### WHAT IS BEING ASKED
Below are records with pictures in them. Output exactly the lines from the one with "Image resolution: width=676" through the one with "in the Compression", both included, and leave every picture out; give only those lines.

### PROVIDED DATA
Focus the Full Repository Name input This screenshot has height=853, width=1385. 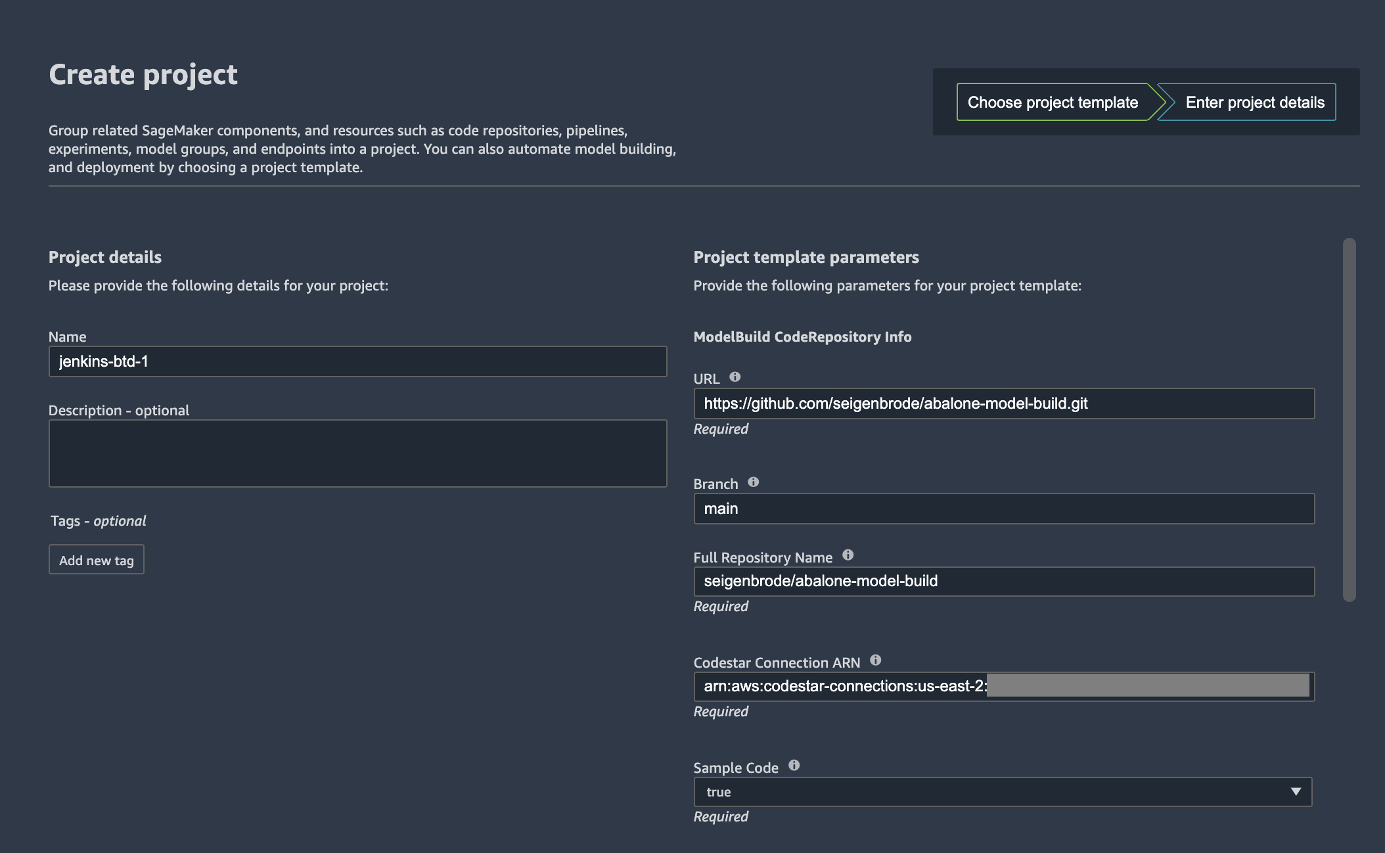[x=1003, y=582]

---

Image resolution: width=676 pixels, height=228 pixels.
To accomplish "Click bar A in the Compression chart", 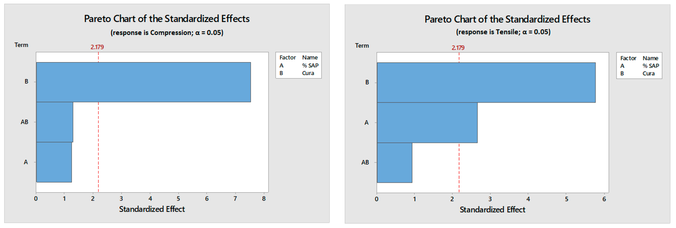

==

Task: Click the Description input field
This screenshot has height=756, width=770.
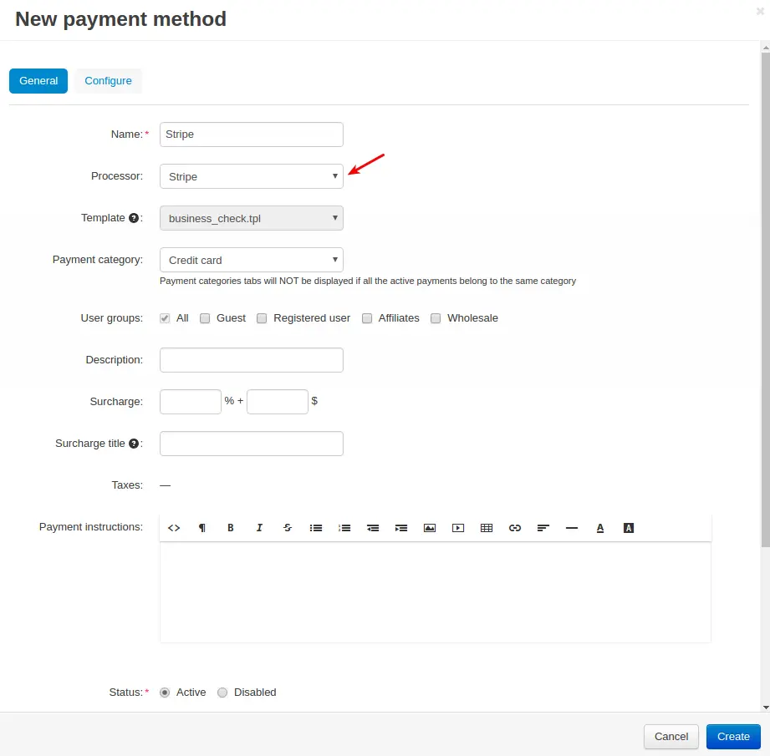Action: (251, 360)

### WRITTEN RESPONSE
Image resolution: width=676 pixels, height=228 pixels.
To accomplish "Click bar A in the Compression chart", 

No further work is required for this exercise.